Image search is an essential and user-friendly method to explore vast galleries of digital images. However, existing image search methods heavily rely on proximity measurements like tag matching or image similarity, requiring precise user inputs for satisfactory results.To meet the growing demand for a contemporary image search engine that enables accurate comprehension of users' search intentions, we introduce an innovative user intent expansion framework. Our framework leverages visual-language models to parse and compose multi-modal user inputs to provide more accurate and satisfying results. It comprises two-stage processes: 1) a parsing stage that incorporates a language parsing module with large language models to enhance the comprehension of textual inputs, along with a visual parsing module that integrates an interactive segmentation module to swiftly identify detailed visual elements within images; and 2) a logic composition stage that combines multiple user search intents into a unified logic expression for more sophisticated operations in complex searching scenarios. Moreover, the intent expansion framework enables users to perform flexible contextualized interactions with the search results to further specify or adjust their detailed search intents iteratively. We implemented the framework into an image search system for NFT (non-fungible token) search and conducted a user study to evaluate its usability and novel properties. The results indicate that the proposed framework significantly improves users' image search experience. Particularly the parsing and contextualized interactions prove useful in allowing users to express their search intents more accurately and engage in a more enjoyable iterative search experience.

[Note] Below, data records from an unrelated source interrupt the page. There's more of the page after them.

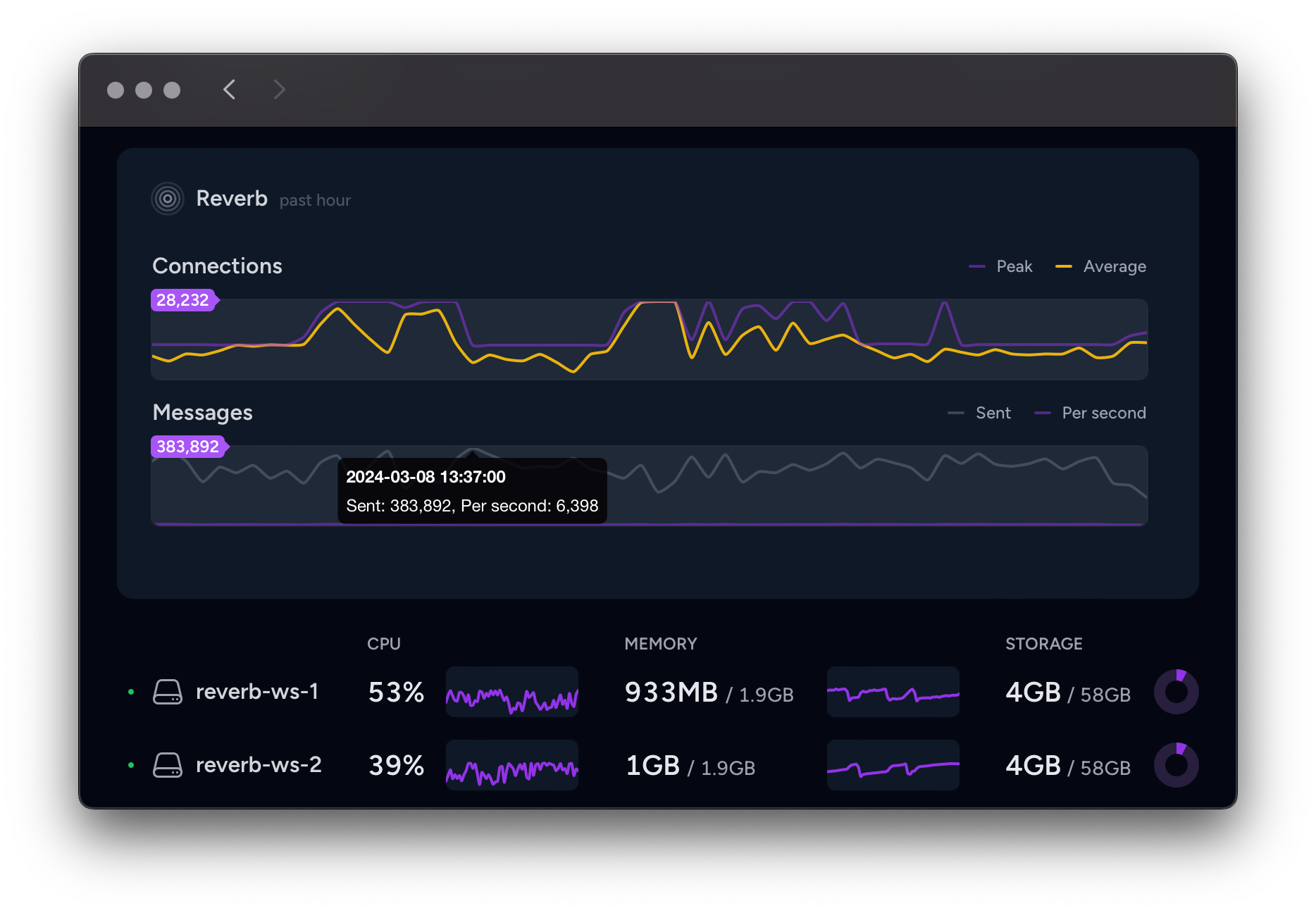Click the storage donut chart for reverb-ws-1
The height and width of the screenshot is (913, 1316).
[x=1176, y=691]
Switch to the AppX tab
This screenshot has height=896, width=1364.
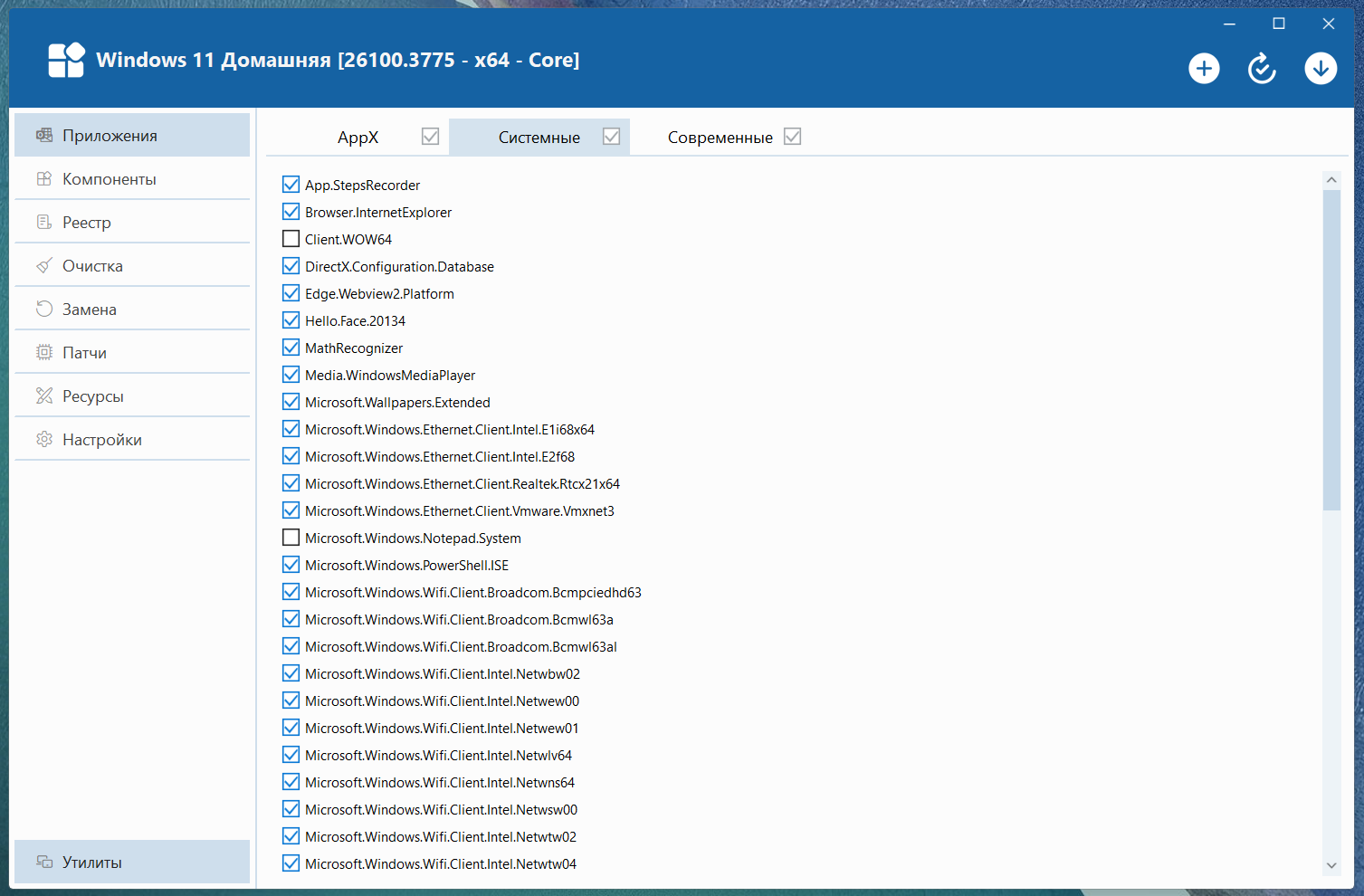358,138
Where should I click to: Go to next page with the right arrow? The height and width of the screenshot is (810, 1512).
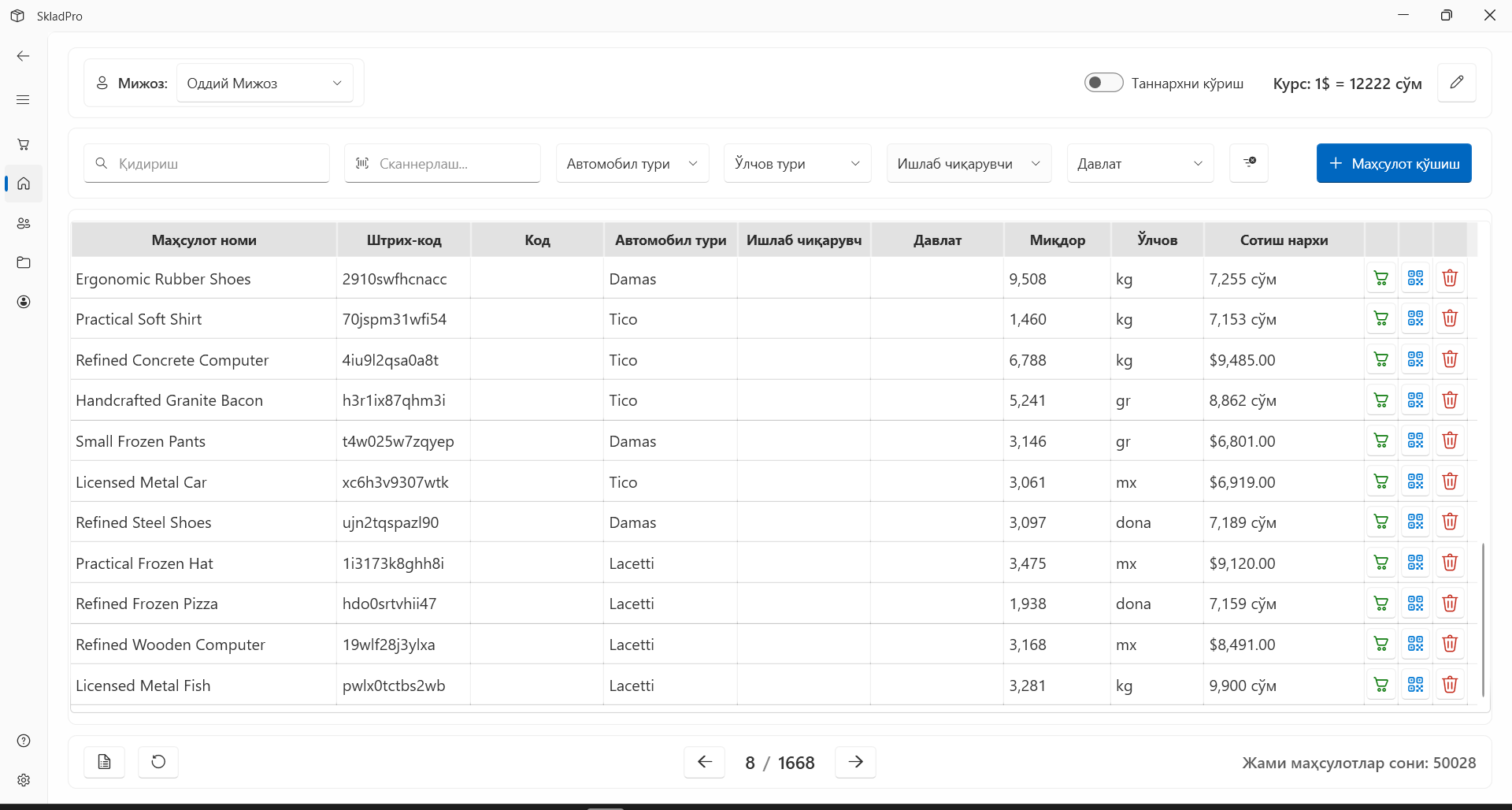(x=855, y=762)
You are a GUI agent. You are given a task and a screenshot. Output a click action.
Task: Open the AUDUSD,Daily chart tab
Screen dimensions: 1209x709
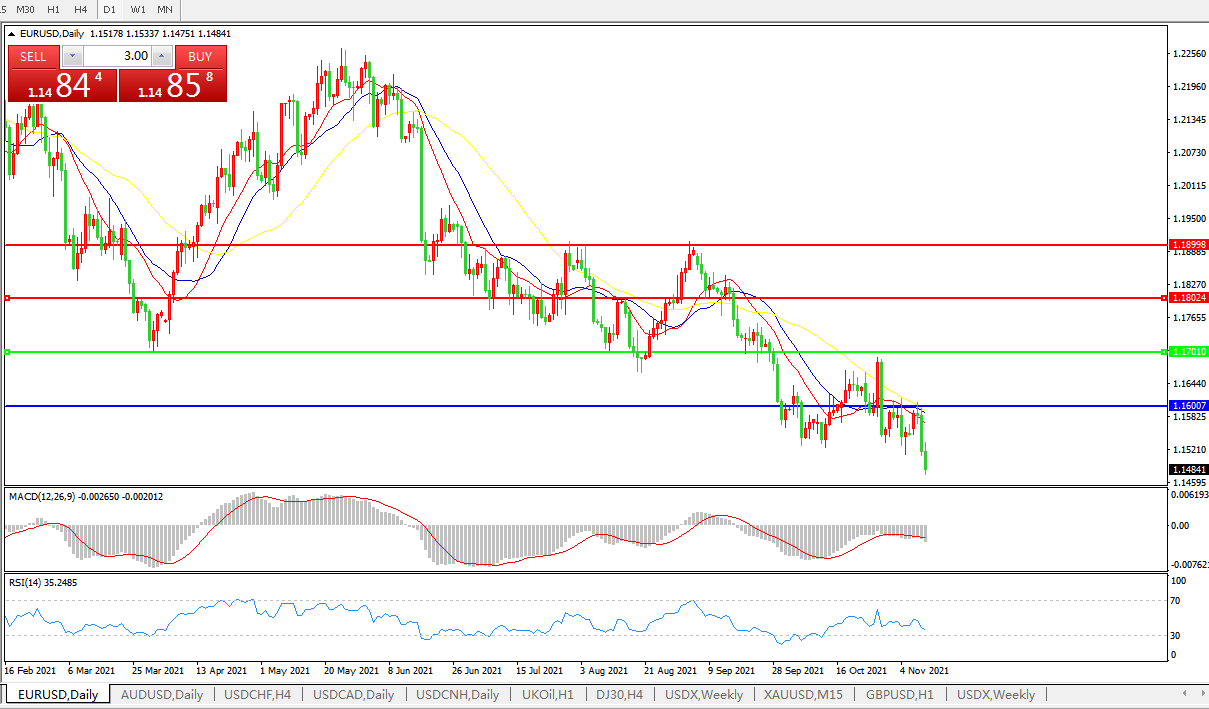pyautogui.click(x=161, y=694)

翻译：图像搜索是探索海量数字图像画廊中不可或缺且用户友好的方法。然而，现有图像搜索方法过度依赖标签匹配或图像相似性等邻近度量方式，需要精确的用户输入才能获得理想结果。为满足当代图像搜索引擎需要精准理解用户搜索意图的需求，我们提出了一种创新的用户意图扩展框架。该框架利用视觉-语言模型解析并组合多模态用户输入，以提供更准确满意的结果。框架包含两阶段流程：1）解析阶段：集成基于大语言模型的文本解析模块以增强文本输入理解能力，以及集成交互式分割模块的视觉解析模块，用于快速识别图像中的细粒度视觉元素；2）逻辑组合阶段：将多个用户搜索意图整合为统一逻辑表达式，以应对复杂搜索场景中的高阶操作需求。此外，该意图扩展框架支持用户与搜索结果进行灵活的语境化交互，以迭代方式进一步明确或调整其具体搜索意图。我们将该框架部署至NFT（非同质化代币）图像搜索系统，并通过用户研究评估其可用性与创新特性。结果表明，所提框架显著改善了用户的图像搜索体验，其中解析模块与语境化交互功能特别有助于用户更精确地表达搜索意图，并享受更愉悦的迭代搜索过程。